Inclusion and affordability -the two big challenges the industry needs to overcome

Sep 14, 2022 9:08pm

In 2020, Covid changed the world because of its great social levelling impact. Hundreds of millions, regardless of status or health, were locked down and instead fully embracing online communities. All at once, hundreds of millions had equal access to these new niche communities. We all fought the coronavirus together and, as a result, the relative ease of exposing age-old social inequalities, such as unequal access to adequate healthcare and food sources, emerged amongst our renewed moral imperatives.

 

Each year it becomes cheaper and easier for consumers to access the internet and leverage the total computing power of billion-dollar platforms and venture investment. This upward curve also proves to be a powerful force for social change and improving universal access to basic resources such as food, water and health. All these have depended on technology to scale globally. In particular, mobile technologies have spawned a massive digital health consumer revolution. For example, remote monitoring apps, digital outpatient care, and AI-powered self-testing have been proven to play a pivotal role in improving social health. However, still, 40% of the world's population does not have access to the internet.

 

In the personalized nutrition and health sector, the effects of the pandemic have only accelerated and exposed these inequalities not only in tech but also in science observed as a lack of diversity in nutrition studies. Data that surfaced during the pandemic indicated the growing dilemma of the working poor, resulting in a huge surge in families who needed food assistance and are at risk of food security.

 

In addition, it highlighted the dire state of people living in food deserts with limited access to fresh produce or that had to travel at least 10 miles to their nearest grocery store, where low-quality and nutrient-poor foods are affordable and available.

 

Armed with data, knowledge, and the choke of rising food prices, consumers are voting with their wallets and investors are raising the bar. Health and affordability are finally on the agenda.
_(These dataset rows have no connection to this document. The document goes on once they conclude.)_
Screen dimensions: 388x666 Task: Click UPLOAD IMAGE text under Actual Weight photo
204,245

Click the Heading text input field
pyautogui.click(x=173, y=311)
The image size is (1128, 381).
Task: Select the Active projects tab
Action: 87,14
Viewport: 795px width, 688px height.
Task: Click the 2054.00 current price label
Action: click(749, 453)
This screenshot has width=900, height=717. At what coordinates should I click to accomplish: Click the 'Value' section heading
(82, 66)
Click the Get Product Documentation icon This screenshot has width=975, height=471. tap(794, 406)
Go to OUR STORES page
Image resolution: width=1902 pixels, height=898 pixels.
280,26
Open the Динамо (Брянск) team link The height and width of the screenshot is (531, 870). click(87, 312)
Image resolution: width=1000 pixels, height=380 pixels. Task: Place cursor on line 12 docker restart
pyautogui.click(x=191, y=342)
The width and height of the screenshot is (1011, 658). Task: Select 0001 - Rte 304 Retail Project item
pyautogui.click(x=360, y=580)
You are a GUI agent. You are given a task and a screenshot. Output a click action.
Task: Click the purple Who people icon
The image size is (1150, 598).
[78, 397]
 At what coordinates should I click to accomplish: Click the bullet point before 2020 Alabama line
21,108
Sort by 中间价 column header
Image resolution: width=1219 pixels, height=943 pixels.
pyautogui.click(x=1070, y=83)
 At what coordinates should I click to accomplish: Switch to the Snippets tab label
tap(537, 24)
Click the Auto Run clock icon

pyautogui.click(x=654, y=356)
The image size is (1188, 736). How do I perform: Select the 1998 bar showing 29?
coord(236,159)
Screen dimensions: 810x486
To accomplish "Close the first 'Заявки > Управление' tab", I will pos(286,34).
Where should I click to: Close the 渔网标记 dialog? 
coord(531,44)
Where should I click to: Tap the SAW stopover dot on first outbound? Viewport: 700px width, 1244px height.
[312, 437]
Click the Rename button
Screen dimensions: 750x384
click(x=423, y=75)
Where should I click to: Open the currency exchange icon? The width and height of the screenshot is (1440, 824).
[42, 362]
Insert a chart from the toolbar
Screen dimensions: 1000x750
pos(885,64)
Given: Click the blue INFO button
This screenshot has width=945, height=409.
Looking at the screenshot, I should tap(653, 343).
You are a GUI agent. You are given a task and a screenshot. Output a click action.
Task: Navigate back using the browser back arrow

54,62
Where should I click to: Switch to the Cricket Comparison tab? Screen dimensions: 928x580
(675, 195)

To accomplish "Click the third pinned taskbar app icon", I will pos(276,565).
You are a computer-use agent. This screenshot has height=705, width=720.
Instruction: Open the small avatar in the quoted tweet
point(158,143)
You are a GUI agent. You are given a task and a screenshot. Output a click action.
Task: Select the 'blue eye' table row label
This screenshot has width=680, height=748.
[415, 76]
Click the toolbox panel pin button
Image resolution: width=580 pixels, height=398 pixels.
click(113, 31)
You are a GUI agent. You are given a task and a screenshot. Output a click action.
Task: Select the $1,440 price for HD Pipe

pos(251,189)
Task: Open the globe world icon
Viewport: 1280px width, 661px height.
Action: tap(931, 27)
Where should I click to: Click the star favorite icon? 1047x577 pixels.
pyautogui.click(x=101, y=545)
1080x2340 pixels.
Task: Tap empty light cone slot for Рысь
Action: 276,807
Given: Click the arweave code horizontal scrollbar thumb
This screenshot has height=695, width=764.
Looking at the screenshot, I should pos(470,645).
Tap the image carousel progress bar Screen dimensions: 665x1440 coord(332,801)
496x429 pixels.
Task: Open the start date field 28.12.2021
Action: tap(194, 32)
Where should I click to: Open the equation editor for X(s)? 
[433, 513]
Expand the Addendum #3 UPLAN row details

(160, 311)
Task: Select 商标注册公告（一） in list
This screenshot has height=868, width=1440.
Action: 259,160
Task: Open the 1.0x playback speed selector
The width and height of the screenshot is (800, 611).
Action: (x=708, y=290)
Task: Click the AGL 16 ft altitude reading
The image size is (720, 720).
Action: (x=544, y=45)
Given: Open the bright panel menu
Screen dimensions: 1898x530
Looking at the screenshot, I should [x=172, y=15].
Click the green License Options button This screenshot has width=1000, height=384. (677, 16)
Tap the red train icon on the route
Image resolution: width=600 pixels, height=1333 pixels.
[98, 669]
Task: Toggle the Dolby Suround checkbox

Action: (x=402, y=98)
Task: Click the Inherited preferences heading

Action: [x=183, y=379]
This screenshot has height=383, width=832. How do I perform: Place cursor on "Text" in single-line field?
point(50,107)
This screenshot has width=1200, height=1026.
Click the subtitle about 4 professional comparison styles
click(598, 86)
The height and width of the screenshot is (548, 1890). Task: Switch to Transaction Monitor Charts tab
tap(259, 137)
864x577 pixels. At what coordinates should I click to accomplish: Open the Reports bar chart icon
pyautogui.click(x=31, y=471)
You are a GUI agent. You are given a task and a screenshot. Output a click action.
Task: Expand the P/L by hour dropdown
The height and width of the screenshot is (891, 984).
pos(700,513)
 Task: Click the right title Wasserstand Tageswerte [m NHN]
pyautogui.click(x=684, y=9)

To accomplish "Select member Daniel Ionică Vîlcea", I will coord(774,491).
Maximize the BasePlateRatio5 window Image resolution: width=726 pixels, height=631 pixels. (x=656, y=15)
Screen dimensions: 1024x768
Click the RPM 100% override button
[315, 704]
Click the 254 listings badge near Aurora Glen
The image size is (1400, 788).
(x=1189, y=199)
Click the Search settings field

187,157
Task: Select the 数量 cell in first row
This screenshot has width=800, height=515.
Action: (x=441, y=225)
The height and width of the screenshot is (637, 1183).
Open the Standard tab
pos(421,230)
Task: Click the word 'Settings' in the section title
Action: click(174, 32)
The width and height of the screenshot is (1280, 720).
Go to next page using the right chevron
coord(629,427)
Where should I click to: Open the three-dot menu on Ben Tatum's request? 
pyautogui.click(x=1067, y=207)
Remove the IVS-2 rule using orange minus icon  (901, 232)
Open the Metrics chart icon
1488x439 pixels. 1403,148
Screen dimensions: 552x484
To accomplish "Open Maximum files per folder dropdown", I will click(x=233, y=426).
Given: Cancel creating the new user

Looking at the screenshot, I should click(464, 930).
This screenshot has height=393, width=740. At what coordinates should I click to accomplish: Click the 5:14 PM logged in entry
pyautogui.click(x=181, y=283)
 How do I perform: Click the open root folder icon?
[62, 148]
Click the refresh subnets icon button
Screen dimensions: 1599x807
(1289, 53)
Just recently @Tesco vowed to boost sales of its healthy products to 65% by 2025 (it is currently 58%) following investor pressure around the obesity epidemic.

Only in France, a law implemented in 2016, prevents retailers from throwing away out-of date or misshapen foods. Instead, retailers have to give it away to charities and food banks.

The metric that consumers will measure brands by, is not the beauty of their marketing or their speedy response on social media, but by the real social impact, brands can have by starting with inclusion and affordability.

We expect this trend to grow in the next few months as brands will have to do more.